**CONSIGNES DE TRAVAIL:** Reproduisez à l'identique le passage des enregistrements ci-dessous qui va de la ligne contenant « Task: Open the File Type dropdown » jusqu'à la ligne contenant « Select the Move », ces deux lignes comprises. Ne donnez rien d'autre.

**Entrées de la collection:**
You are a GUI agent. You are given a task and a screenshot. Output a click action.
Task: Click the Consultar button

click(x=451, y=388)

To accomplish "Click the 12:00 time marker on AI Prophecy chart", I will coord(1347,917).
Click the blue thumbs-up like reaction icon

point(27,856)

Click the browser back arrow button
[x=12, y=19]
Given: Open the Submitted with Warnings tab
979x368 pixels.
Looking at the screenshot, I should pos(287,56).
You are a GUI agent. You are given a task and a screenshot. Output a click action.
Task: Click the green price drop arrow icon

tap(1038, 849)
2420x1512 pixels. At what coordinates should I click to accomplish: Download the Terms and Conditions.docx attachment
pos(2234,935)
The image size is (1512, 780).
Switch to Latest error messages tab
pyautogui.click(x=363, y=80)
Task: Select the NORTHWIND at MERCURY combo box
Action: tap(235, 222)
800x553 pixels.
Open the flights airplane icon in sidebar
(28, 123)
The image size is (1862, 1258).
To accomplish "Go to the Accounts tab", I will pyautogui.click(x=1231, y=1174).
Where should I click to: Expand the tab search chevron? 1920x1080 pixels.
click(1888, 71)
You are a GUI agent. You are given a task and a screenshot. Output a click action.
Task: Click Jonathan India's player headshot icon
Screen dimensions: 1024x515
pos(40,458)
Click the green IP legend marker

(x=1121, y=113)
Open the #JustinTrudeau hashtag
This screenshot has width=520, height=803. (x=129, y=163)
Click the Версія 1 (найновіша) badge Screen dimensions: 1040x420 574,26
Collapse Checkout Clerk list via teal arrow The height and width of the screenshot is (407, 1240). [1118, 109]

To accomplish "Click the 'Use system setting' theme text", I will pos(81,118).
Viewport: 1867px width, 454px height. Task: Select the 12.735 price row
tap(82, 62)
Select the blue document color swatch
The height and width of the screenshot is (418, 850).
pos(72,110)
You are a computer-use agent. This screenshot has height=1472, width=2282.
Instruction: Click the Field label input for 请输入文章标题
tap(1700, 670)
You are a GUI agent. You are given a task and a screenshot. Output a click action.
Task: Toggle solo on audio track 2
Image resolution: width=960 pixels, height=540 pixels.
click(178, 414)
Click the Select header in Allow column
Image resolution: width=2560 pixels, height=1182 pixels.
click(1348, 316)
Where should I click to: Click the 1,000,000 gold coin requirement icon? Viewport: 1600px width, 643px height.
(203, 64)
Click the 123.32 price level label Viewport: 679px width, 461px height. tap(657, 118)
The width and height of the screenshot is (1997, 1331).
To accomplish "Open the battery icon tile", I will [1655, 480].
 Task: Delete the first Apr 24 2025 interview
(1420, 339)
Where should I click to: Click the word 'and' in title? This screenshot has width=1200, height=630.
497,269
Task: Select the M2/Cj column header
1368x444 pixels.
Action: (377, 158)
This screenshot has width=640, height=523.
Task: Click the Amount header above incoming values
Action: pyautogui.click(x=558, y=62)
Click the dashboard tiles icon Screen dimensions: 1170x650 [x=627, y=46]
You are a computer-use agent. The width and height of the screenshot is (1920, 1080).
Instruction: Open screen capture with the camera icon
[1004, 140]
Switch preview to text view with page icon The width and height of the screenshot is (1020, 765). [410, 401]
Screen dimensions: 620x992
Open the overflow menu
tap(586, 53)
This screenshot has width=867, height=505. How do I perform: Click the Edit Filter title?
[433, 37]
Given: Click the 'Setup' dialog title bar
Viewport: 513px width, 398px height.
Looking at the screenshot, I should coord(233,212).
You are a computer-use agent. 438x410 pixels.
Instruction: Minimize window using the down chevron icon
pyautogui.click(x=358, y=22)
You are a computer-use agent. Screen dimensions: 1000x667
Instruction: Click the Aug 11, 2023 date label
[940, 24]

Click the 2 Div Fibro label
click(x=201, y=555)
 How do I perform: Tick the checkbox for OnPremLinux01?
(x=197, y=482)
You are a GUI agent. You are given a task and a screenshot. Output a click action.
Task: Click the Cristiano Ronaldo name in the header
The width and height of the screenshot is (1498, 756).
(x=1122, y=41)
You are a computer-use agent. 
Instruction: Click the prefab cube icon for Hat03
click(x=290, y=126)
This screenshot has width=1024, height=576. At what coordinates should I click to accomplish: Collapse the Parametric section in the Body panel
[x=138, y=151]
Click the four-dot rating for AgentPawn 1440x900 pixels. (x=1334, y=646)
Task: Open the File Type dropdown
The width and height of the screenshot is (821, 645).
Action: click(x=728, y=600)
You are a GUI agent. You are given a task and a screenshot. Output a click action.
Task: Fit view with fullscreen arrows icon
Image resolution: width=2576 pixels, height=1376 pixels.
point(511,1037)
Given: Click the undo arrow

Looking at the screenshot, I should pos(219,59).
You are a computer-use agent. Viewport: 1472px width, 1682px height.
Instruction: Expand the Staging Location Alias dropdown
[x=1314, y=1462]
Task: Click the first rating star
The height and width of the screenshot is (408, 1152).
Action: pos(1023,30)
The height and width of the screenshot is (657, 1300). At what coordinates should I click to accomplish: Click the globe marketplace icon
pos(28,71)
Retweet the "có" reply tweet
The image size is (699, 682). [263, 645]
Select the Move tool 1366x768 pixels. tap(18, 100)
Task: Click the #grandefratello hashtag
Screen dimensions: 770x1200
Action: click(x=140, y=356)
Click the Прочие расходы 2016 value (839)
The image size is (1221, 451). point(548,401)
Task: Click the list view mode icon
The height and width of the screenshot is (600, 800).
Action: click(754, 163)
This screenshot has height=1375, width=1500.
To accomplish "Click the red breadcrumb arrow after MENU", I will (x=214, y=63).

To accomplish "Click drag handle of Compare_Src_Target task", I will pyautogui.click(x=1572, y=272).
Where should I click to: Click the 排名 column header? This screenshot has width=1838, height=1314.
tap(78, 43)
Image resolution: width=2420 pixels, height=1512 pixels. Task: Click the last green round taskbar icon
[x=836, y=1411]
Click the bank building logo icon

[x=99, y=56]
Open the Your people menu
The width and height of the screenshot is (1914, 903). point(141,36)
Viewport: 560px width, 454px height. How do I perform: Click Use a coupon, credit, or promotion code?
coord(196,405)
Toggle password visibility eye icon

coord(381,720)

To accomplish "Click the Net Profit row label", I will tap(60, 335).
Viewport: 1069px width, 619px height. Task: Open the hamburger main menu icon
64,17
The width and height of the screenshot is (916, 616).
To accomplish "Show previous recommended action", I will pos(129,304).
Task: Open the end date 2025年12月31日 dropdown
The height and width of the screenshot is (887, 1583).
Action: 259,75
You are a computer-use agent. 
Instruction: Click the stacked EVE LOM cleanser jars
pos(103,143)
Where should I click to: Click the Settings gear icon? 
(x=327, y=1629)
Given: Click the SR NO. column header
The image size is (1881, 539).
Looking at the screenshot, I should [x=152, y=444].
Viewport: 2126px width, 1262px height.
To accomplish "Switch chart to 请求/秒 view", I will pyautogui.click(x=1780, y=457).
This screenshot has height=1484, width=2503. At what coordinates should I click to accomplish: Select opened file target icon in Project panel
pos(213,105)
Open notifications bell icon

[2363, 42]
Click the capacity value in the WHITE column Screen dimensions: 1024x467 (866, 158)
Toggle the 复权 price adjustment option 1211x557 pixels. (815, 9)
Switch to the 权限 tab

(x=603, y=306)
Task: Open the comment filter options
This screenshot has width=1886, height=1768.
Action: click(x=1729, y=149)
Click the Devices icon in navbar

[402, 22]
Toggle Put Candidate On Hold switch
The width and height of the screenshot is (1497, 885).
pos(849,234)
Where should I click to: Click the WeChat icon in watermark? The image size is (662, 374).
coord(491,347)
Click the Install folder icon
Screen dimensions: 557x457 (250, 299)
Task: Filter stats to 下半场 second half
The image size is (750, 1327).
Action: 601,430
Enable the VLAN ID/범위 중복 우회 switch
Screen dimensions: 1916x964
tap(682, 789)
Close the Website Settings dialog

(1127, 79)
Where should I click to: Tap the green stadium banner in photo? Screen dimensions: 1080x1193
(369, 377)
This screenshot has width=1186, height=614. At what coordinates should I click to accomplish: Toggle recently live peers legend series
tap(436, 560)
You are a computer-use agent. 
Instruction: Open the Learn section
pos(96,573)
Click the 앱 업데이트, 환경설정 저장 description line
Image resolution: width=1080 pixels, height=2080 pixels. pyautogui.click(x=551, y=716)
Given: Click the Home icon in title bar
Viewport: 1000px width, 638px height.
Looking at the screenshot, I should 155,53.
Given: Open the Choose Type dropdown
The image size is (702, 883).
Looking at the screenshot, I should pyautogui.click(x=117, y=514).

**RÉPONSE COMPLÈTE:**
Task: Open the File Type dropdown
The width and height of the screenshot is (821, 645).
Action: click(x=728, y=600)
You are a GUI agent. You are given a task and a screenshot. Output a click action.
Task: Fit view with fullscreen arrows icon
Image resolution: width=2576 pixels, height=1376 pixels.
point(511,1037)
Given: Click the undo arrow

Looking at the screenshot, I should pos(219,59).
You are a computer-use agent. Viewport: 1472px width, 1682px height.
Instruction: Expand the Staging Location Alias dropdown
[x=1314, y=1462]
Task: Click the first rating star
The height and width of the screenshot is (408, 1152).
Action: pos(1023,30)
The height and width of the screenshot is (657, 1300). At what coordinates should I click to accomplish: Click the globe marketplace icon
pos(28,71)
Retweet the "có" reply tweet
The image size is (699, 682). [263, 645]
Select the Move tool 1366x768 pixels. tap(18, 100)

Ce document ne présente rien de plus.